Se déplacer dans un pays lointain, inconnu, nous demande un travail préparatoire sur la connaissance de ce pays. Depuis deux années, nos correspondants nous racontent, à travers leurs envois, leur ville, leur école, leurs vacances, leurs loisirs, leur vie...
La découverte de l'autre et d'un autre ailleurs où on ne vit pas tout à fait de la même façon, développe la notion du droit à la différence.
Nous voulons vivre pendant une semaine, la vie de nos correspondants. Tout d'abord leur vie d'écolier, tous les matins nous nous rendons à l'école. Avec nos amis nous allons suivre les cours de musique, de dessin, de français, et un cours d'initiation au russe.
Ensemble l'après-midi, nous parcourons la ville de Leningrad et découvrons ses monuments les plus célèbres, (cf. le programme préparé par l'agence soviétique Intourist. Nous verrons leur quartier et leur maison, nous irons dormir chez eux et partagerons leur repas.

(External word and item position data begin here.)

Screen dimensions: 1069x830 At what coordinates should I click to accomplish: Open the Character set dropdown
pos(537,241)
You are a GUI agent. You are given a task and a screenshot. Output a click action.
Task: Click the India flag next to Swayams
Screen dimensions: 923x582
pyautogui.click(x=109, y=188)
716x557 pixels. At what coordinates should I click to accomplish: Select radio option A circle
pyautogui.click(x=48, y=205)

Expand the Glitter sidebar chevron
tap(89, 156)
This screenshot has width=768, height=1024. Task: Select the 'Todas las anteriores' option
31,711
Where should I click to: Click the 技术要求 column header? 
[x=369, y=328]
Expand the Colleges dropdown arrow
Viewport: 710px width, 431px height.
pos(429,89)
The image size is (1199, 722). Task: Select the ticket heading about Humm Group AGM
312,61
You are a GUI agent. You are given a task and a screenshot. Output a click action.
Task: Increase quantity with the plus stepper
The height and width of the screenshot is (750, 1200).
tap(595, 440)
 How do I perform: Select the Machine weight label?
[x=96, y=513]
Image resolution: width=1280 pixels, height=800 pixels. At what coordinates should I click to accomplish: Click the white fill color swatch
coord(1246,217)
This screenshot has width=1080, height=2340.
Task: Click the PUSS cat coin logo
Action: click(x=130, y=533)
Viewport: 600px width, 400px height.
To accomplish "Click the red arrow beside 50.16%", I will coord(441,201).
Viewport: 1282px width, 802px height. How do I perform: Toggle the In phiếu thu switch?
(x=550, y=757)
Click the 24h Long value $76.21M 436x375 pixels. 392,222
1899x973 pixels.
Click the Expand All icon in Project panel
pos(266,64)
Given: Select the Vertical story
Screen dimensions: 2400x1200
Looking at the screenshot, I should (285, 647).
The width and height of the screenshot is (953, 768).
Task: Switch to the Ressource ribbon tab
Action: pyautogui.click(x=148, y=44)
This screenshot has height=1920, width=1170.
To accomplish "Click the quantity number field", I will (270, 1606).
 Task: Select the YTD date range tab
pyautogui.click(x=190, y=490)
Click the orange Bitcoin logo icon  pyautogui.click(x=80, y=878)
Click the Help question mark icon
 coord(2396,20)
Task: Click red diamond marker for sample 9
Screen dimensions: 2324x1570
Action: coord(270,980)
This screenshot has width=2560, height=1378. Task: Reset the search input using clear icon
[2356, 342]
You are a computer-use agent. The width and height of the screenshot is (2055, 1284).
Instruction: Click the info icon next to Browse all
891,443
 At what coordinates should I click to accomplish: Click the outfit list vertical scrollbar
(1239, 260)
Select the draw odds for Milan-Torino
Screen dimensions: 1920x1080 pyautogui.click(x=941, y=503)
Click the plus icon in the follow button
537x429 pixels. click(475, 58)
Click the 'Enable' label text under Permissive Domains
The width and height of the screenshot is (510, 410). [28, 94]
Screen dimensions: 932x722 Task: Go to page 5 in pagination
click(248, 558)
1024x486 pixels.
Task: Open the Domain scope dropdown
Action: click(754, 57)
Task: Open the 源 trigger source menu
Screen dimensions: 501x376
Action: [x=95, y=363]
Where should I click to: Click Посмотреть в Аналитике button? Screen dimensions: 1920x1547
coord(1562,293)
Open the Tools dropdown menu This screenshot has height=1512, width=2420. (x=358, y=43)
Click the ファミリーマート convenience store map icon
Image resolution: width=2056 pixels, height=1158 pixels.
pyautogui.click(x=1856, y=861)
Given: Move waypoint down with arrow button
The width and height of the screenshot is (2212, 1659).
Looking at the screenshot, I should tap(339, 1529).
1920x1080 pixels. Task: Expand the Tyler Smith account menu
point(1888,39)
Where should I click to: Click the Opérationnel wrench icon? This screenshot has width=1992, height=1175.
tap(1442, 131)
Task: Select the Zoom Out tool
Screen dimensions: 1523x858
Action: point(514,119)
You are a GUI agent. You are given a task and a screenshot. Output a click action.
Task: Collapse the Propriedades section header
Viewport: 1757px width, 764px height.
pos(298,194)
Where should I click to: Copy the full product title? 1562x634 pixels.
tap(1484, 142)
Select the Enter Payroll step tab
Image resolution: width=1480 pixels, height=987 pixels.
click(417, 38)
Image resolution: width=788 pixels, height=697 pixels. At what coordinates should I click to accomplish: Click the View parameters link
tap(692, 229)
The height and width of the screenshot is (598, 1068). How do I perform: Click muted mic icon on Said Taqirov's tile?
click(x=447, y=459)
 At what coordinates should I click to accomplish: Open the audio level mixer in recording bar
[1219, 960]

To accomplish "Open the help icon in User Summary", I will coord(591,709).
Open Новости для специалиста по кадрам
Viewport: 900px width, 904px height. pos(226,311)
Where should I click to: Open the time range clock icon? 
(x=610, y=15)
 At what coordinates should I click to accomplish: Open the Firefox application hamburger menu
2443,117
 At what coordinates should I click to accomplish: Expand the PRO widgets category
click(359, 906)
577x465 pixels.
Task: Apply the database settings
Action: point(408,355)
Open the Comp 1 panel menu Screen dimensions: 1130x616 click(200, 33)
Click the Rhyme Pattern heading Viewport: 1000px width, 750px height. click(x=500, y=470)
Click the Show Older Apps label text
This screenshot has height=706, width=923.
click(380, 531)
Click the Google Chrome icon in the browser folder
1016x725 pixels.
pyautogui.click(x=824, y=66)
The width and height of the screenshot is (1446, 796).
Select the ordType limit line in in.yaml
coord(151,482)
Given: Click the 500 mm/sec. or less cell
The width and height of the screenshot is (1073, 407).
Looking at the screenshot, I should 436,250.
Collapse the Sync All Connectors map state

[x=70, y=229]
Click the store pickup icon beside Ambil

Concernant la langue étrangère, quelle fonction a t-elle eu dans la correspondance ? Elle apparaît très peu, puisque les échanges se sont toujours faits en français. Elle est objet de curiosité, elle n'entre pas dans le bilinguisme indispensable à tout individu européen, mais les élèves connaissent toujours quelques mots de la langue de leurs correspondants (d'usage courant..., de gros mots...). Ailleurs on ne parle pas de la même façon, on n'a pas tout à fait les mêmes idées, les mêmes rituels, la même Histoire. La langue des correspondants, et d'autres usages (manger, mourir...) sont des "objets" à regarder, pour le droit à la différence, pour connaître leurs idées.